▸ **Set of tasks**
**a)** In the passage on earthquake hazard mapping, list the names of the hypothetical "scenario earthquakes" whose zones were assessed as most dangerous.
**b)** Translate this sentence from the passage on earthquake hazard mapping into Spanish: "In general, the problem is that large earthquakes are much more variable in space, time, and magnitude than we often infer from the limited historical record."
**c)** Carry on the passage on earthquake hazard mapping from its last sentence.

▸ **Source text**
# # # #

For an overview of the work with Jerome Stein, click here for an article excerpted from the Brown Daily Herald. This work is also the subject of a new textbook “Playing Against Nature” (Wiley-Blackwell).
The uncertainties in estimating hazards are illustrated by the fact that it is becoming increasing clear that standard earthquake hazard mapping methods often fail to predict what happens in large destructive earthquakes. We are exploring why this is the case. In general, the problem is that large earthquakes are much more variable in space, time, and magnitude than we often infer from the limited historical record.
A striking example is the March 2011 M 9.1 earthquake off Tohoku, Japan, which occurred in an area shown by the Japanese national earthquake hazard map to have relatively low hazard. The short video below explains what went wrong and why.
“The regions assessed as most dangerous are the zones of three hypothetical ‘scenario earthquakes’ (Tokai, Tonankai and Nankai; see map). However, since 1979, earthquakes that caused 10 or more fatalities in Japan actually occurred in places assigned a relatively low probability. This discrepancy — the latest in a string of negative results for the characteristic earthquake model and its cousin, the seismic-gap model — strongly suggests that the hazard map and the methods used to produce it are flawed and should be discarded.”The figure shown, from Geller (“Shake-up time for Japanese seismology”: Nature, 472, 407-409, 28 April 2011). Download pdf of article here which illustrates his point that:
The hazard map reflected the assumption that magnitude 9 earthquakes would not occur off the Tohoku coast, which led to tsunami defences being built only for a much smaller earthquake than actually occurred, as described by the New York Times.

# # # #

▸ **Recorded data**
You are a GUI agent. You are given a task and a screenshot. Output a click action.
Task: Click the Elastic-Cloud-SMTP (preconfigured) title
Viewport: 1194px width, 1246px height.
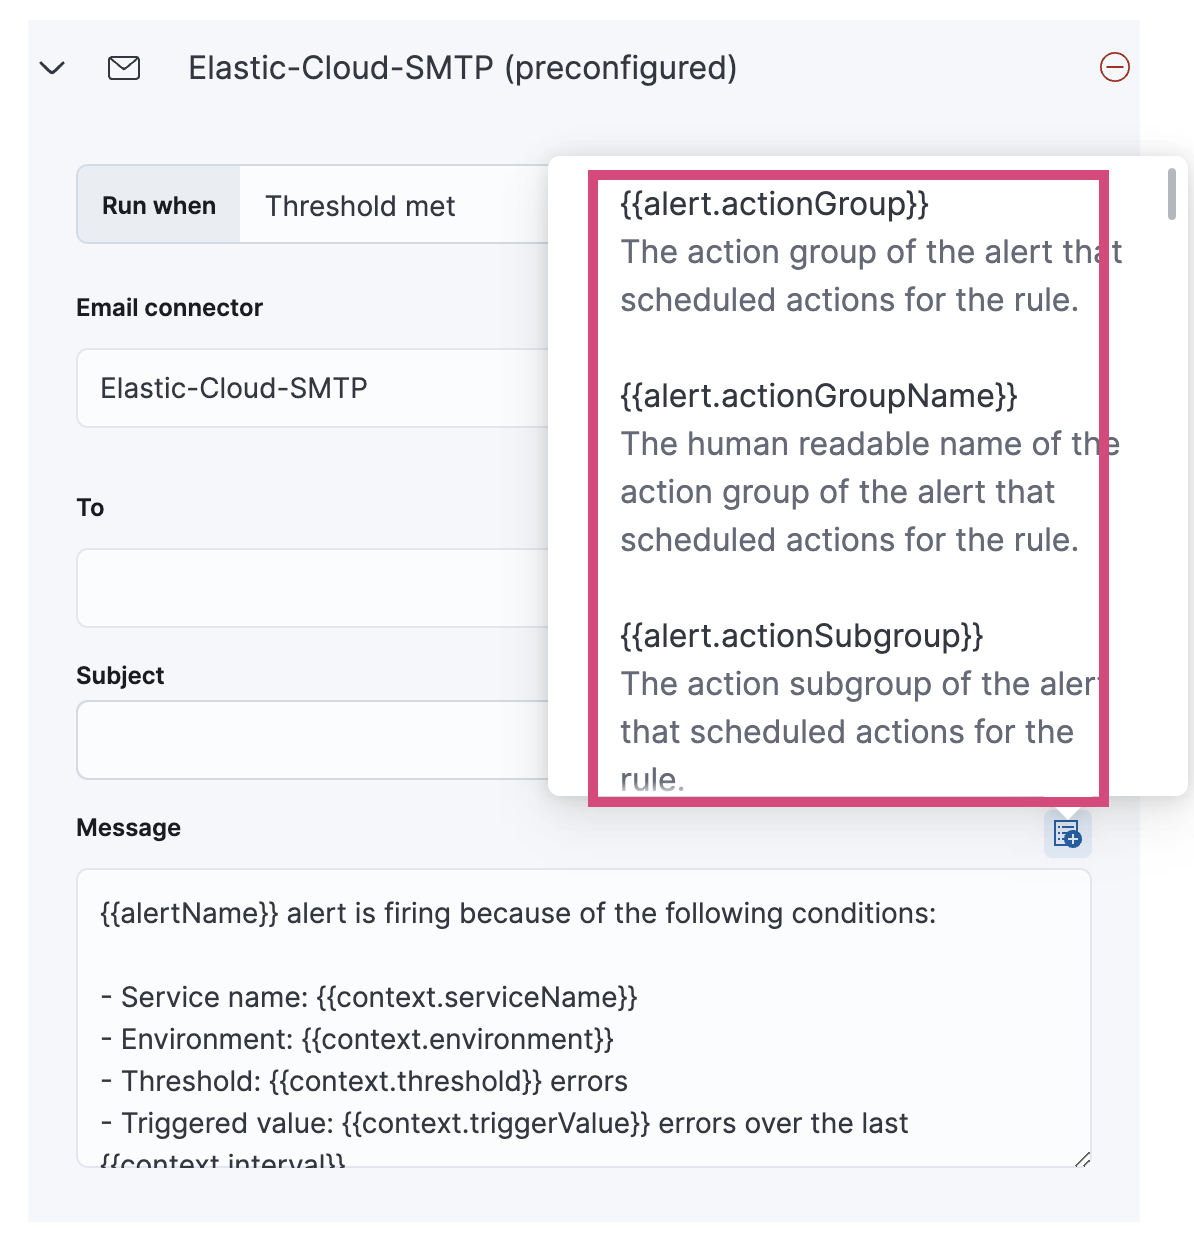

# # # #

▸ **Responses to the tasks**
**a)**
Tokai
Tonankai
Nankai

**b)** En general, el problema es que los grandes terremotos son mucho más variables en el espacio, el tiempo y la magnitud de lo que solemos inferir a partir del limitado registro histórico.

**c)**
A M9 earthquake involves more slip on a larger fault area, resulting in a larger tsunami because the maximum tsunami run-up height is typically about twice the fault slip (Okal and Synolakis, 2004). Thus the March earthquake generated a huge tsunami that overtopped even 10-meter sea walls, causing enormous damage including crippling nuclear power plants. (For a copy of a video showing the tsunami overtopping the seawall, click here).
For our paper (Stein and Okal, 2011) about why the hazard mapping failed to expect a magnitude 9 earthquake, click here.
Among the problems was the perception that such large earthquakes would not occur subduction zones like this, where the subducting plate is geologically old, as discussed here.
Such problems occur around the world in different tectonic environments, as recently summarized by R. Kerr (Seismic crystal ball proving mostly cloudy around the world, Science, 332, 912-913, 2011.)
A striking example, noted by Mian Liu (University of Missouri), is that the 2008 Wenchuan (Sichuan province) M 7.9 earthquake occurred on a fault predicted by the hazard map to have low seismic hazard. Another example is the convergent boundary between Africa and Eurasia in North Africa (Swafford and Stein, 2007). The 1999 Global Seismic Hazard Map showing peak ground acceleration expected at 10% probability in 50 years predicts a prominent hazard “bull-eye” at site of the 1980 M 7.3 El Asnam earthquake. The largest subsequent earthquakes to date, the May 2003 M 6.8 Algeria and February 2004 M 6.4 Morocco events (stars) did not occur in the predicted high hazard regions. The 2010 M 7.1 Haiti earthquake similarly occurred on a fault mapped in 2001 as having low hazard, producing ground motion far greater than the map predicted would occur in 500 years.
As a result, new hazard maps are sometimes made after a big earthquake that the earlier maps missed. The question is whether and how much better the new map predicts than the older one, which may take a while – sometimes hundreds of years – to assess.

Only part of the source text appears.